2. Exploratory Plots

3.1 Correlation Matrix

We create a correlation matrix to explore how the variables are statistically related. For exploratory purposes, I included variables that were used in intermediate processing steps, in addition to the 10 variables of interest for our modelling.

Code
import matplotlib.pyplot as plt
import seaborn as sns
Code
# Create a list of all variables
variables = ['MedHHInc','TotalPop', 'TotalPop16', 'LabForTotal', 'Unemployed','PctBach', 'PovertyRate', 'UnemploymentRate', 'LabForParticipationRate', 'netexport', 'REALGDP', 'life_expectancy', 'Labor_Productivity_2023', 'REALGDPpercapita']

# Create a list of selected variables for later analysis
selected_variables = ['REALGDPpercapita','life_expectancy','MedHHInc','PctBach','UnemploymentRate','LabForParticipationRate', 'Labor_Productivity_2023', 'TotalPop', 'PovertyRate', 'netexport']

# Calculate the correlation matrix
corr_matrix = us_rescaled_final[variables].corr()

# Plot the correlation matrix using seaborn
plt.figure(figsize=(10, 8))
sns.heatmap(corr_matrix, annot=True, cmap='coolwarm', vmin=-1, vmax=1)
plt.title('Correlation Matrix')
plt.show()

We observe some interesting correlations. Real GDP has high positive correlation with population, size of labour force and number of employed. When these variables are converted into ratios such as labour force participation rate and unemployment rate, the correlation becomes weaker.

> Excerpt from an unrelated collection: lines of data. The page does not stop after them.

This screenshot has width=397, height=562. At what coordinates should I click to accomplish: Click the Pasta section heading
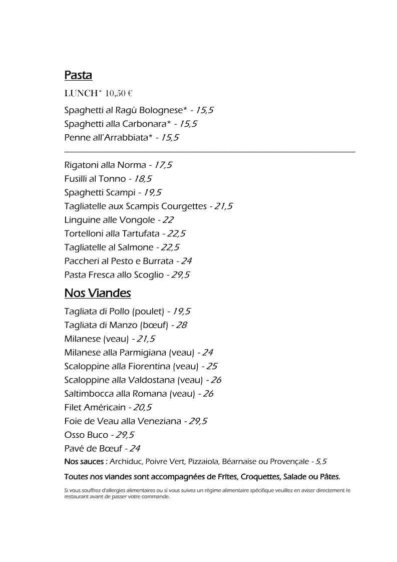(x=78, y=76)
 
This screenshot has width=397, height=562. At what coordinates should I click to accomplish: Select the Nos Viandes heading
(x=98, y=293)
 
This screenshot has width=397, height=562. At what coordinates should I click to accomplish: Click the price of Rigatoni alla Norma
(x=163, y=165)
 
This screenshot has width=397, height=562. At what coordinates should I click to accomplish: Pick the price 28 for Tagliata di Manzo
(x=181, y=325)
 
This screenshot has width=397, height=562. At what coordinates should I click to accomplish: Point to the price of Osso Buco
(x=125, y=435)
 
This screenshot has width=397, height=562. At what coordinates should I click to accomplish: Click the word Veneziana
(x=159, y=421)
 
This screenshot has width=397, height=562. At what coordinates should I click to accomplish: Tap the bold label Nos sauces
(x=86, y=461)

There are some reasonable correlation expectations. For example, percentage of bachelor’s degree graduates has a high negative correlation with poverty rate and a high positive correlation with median household income, labor force participation rate and life expectancy. Meanwhile. poverty rate has high negative correlation with median household income, labor force paritcipation rate and life expecatancy.

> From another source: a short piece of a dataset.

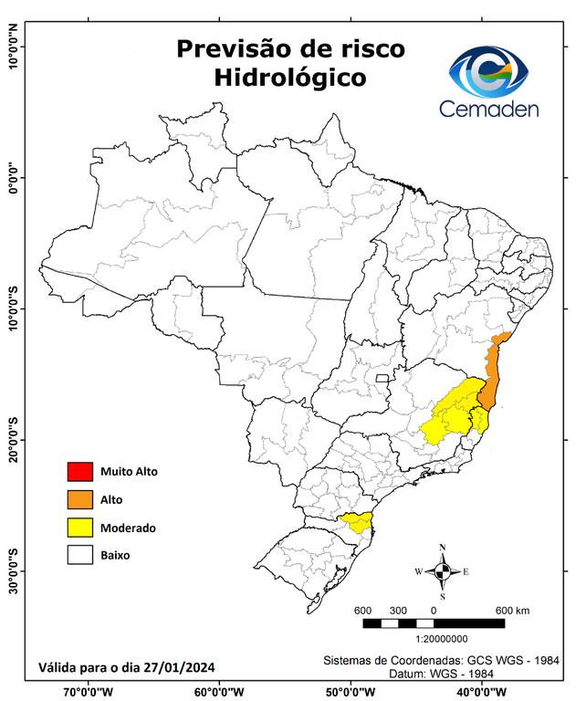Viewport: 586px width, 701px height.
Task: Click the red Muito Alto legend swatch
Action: point(80,472)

3.2 Repeated Chart and Bubble Plot

We can visualise these relationships further using line charts. I first create a repeated chart for all the variables. From an aesthetic perspective, the visualization can be improved further.

Code
import altair as alt
Code
# Setup the selection brush
brush = alt.selection_interval()

# Repeated chart
(
    alt.Chart(us_rescaled_final)
    .mark_circle()
    .encode(
        x=alt.X(alt.repeat("column"), type="quantitative", scale=alt.Scale(zero=False)),
        y=alt.Y(alt.repeat("row"), type="quantitative", scale=alt.Scale(zero=False)),
        color=alt.condition(
            brush, "NAME_x:N", alt.value("lightgray")
        ),  # conditional color
        tooltip=['NAME_x'] + variables
    )
    .properties(
        width=200,
        height=200,
    )
    .add_params(brush)
    .repeat(  # repeat variables across rows and columns
        row=variables,
        column=variables,
    )
)

We can improve the visualisation by creating an interactive bubble plot inspired by Gapminder: https://www.gapminder.org/tools/#$chart-type=bubbles&url=v2. This allows us to select the variables we are interested in and see their distribution

Code
# Define dropdown bindings for both x and y axes
dropdown_x = alt.binding_select(
    options=['MedHHInc','TotalPop', 'TotalPop16', 'LabForTotal', 'Unemployed','PctBach', 'PovertyRate', 'UnemploymentRate', 'LabForParticipationRate', 'netexport', 'REALGDP', 'life_expectancy', 'Labor_Productivity_2023'],
    name='X-axis column '
)
dropdown_y = alt.binding_select(
    options=['MedHHInc','TotalPop', 'TotalPop16', 'LabForTotal', 'Unemployed','PctBach', 'PovertyRate', 'UnemploymentRate', 'LabForParticipationRate', 'netexport', 'REALGDP', 'life_expectancy', 'Labor_Productivity_2023'],
    name='Y-axis column '
)
dropdown_size = alt.binding_select(
    options=['MedHHInc','TotalPop', 'TotalPop16', 'LabForTotal', 'Unemployed','PctBach', 'PovertyRate', 'UnemploymentRate', 'LabForParticipationRate', 'netexport', 'REALGDP', 'life_expectancy', 'Labor_Productivity_2023'],
    name='Bubble Size '
)

# Create parameters for x and y axes
xcol_param = alt.param(
    value='MedHHInc',
    bind=dropdown_x
)
ycol_param = alt.param(
    value='MedHHInc',
    bind=dropdown_y
)
size_param = alt.param(
    value='MedHHInc',
    bind=dropdown_size
)

chart2 = alt.Chart(us_rescaled_final).mark_circle().encode(
    x=alt.X('x:Q', scale=alt.Scale(zero=False, domain='unaggregated')).title(''),
    y=alt.Y('y:Q', scale=alt.Scale(zero=False, domain='unaggregated')).title(''),
    size=alt.Size('size:Q', scale=alt.Scale(zero=False, domain='unaggregated')).title(''),
    color='NAME_x:N',
    tooltip=['NAME_x'] + variables  # Concatenate NAME_x with the existing variables list
).transform_calculate(
    x=f'datum[{xcol_param.name}]',
    y=f'datum[{ycol_param.name}]',
    size=f'datum[{size_param.name}]'
).add_params(
    xcol_param,
    ycol_param,
    size_param,
).properties(width=800, height=800)

chart2